----- DOCUMENT SEGMENT -----

I move: "That the Bill be now read a Second Time."
On 16 September 1998 the Minister for Foreign Affairs and I announced a major package of debt relief measures in favour of heavily indebted poor countries. Our motivation was simple. In our view the time had long passed when it was appropriate for Ireland merely to call for debt relief as it had done for the previous decade. We felt we should move beyond exhortation, high sounding words and rhetoric and actually do something to alleviate the crushing burden of debt on the poorest countries. The debt package announced then is the primary reason for the introduction of the Bretton Woods Agreements (Amendment) Bill. The Bill also deals with Ireland's participation in the BIS facility for Brazil and the adoption by Ireland of the Fourth Amendment of the Articles of Agreement of the International Monetary Fund. For the purpose of my speech, I will deal with the debt issue first and then provide a succinct summary of the other main provisions in the Bill.
The heavy external debt burden of many developing countries has been an issue of growing international concern in recent years. The servicing and repayment of such debt diverts valuable resources from the provision of social services and hinders the economic and social development of many developing countries, including the African priority countries of the Irish aid programme. Debt owed to multilateral financial institutions accounts for an important portion of total indebtedness, particularly in the heavily indebted poor countries or HIPCs. There is widespread acceptance that farreaching and co-ordinated action is needed to tackle the debt problems, whether bilateral or multilateral, of the most severely affected countries.
Ireland has long been an advocate of a multilateral response to the debt crisis in the developing world, in parallel to initiatives by individual countries, and successive Ministers for Finance have strongly advanced this policy at the IMF and World Bank over the past decade. The international pressure for action on debt culminated in the launch of the joint IMF/World Bank heavily indebted poor countries HIPC initiative in 1996 as the first debt relief scheme seriously to address the problem of Third World debt. The initiative is aimed at HIPCs who have demonstrated, through a track record of good economic management and reform, that they are capable of achieving debt sustainability in the medium term. It commits the international financial institutions to take additional action to reduce the debt burden on HIPC countries where existing mechan isms are likely to be ineffective. The fundamental objective of the initiative is to ensure, for those countries with a track record of adjustment and reform, a robust exit from debt indebtedness and the achievement of debt sustainability.
Both the World Bank and the IMF have established the means for delivering their share of HIPC assistance. The World Bank's participation in the initiative takes place primarily through the HIPC debt initiative trust fund, which provides relief on debt owed to the International Development Association, either through the purchase and subsequent cancellation of outstanding IDA credits or through servicing of a portion of the beneficiary country's IDA debt. The IMF's participation in the initiative is through the [ESAF] HIPC Trust and takes the form of special grants that are deposited in an escrow account to cover debt-service payments to the IMF under an agreed schedule.

-----

• EXERCISE INSTRUCTIONS
1 - Set down the passage of the debt relief speech between "Both the World" and "an agreed schedule.", inclusive.
2 - Answer these questions from the debt relief speech:
(a) On what date was the package of debt relief measures announced?
(b) In what year was the joint IMF/World Bank HIPC initiative launched?
(c) Through what does the World Bank primarily participate in the initiative?

----- MATERIAL SUPPLIED -----

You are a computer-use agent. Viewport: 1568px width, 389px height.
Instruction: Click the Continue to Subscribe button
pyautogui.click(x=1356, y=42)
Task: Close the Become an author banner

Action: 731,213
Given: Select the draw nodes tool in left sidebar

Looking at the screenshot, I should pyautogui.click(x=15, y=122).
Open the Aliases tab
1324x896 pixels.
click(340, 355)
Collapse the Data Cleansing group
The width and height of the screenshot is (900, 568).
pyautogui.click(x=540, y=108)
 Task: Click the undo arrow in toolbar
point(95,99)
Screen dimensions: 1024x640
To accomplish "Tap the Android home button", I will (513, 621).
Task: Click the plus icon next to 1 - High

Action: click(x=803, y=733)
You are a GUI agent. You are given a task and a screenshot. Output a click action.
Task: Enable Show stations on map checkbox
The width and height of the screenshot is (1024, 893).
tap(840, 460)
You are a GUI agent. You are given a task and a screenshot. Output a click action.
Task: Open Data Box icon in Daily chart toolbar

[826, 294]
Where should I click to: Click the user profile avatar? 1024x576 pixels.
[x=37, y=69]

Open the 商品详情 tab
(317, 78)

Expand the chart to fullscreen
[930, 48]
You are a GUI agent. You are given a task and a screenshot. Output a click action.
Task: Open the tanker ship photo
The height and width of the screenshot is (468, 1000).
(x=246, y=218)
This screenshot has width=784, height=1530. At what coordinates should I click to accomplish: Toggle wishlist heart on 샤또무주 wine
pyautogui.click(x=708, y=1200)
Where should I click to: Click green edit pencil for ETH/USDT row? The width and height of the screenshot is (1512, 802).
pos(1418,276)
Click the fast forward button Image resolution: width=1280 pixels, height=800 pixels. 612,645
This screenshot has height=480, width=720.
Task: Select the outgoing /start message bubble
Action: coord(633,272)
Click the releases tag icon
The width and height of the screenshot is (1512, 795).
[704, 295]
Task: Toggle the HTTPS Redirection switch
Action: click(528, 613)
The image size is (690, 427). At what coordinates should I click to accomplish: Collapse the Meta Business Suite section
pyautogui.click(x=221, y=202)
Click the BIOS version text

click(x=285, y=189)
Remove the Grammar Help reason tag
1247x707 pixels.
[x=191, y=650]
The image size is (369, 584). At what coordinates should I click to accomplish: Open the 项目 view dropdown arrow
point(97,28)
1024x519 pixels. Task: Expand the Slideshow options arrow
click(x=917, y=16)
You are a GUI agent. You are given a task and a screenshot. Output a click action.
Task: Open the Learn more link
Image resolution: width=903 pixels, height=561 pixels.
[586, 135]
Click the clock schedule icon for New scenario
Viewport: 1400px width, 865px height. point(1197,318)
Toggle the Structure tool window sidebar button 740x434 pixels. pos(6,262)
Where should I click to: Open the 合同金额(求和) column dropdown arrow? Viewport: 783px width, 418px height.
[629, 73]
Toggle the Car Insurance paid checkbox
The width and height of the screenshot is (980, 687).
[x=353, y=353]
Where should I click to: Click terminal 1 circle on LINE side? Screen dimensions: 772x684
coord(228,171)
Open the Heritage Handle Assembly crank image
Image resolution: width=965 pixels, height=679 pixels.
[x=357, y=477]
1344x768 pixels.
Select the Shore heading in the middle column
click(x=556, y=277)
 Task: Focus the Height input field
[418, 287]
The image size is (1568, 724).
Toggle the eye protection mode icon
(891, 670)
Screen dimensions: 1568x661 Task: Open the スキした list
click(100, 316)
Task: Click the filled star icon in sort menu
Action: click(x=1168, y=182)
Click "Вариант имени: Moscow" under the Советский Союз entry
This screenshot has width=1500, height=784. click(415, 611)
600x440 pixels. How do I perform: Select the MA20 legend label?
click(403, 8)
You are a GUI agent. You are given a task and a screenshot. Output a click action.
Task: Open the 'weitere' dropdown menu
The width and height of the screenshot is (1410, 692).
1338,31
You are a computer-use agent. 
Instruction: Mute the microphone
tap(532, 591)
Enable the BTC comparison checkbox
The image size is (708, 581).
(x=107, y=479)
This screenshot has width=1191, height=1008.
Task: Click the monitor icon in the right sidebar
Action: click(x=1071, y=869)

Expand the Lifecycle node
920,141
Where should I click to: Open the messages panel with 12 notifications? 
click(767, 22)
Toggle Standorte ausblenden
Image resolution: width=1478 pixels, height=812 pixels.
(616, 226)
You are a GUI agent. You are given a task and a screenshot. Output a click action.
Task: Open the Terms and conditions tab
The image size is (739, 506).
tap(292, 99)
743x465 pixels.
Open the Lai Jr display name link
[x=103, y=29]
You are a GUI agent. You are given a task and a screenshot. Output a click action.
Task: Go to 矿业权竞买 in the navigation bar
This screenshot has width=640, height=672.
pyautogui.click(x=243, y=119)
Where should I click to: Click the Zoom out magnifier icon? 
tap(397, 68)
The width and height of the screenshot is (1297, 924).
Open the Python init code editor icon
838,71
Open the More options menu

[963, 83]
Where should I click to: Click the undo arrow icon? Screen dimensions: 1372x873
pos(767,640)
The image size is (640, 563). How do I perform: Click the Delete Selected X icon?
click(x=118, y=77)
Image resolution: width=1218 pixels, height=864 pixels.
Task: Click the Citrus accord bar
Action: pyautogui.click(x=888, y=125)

-----

• OUTPUTS
1 -
Both the World Bank and the IMF have established the means for delivering their share of HIPC assistance. The World Bank's participation in the initiative takes place primarily through the HIPC debt initiative trust fund, which provides relief on debt owed to the International Development Association, either through the purchase and subsequent cancellation of outstanding IDA credits or through servicing of a portion of the beneficiary country's IDA debt. The IMF's participation in the initiative is through the [ESAF] HIPC Trust and takes the form of special grants that are deposited in an escrow account to cover debt-service payments to the IMF under an agreed schedule.

2 -
(a) 16 September 1998
(b) 1996
(c) The HIPC debt initiative trust fund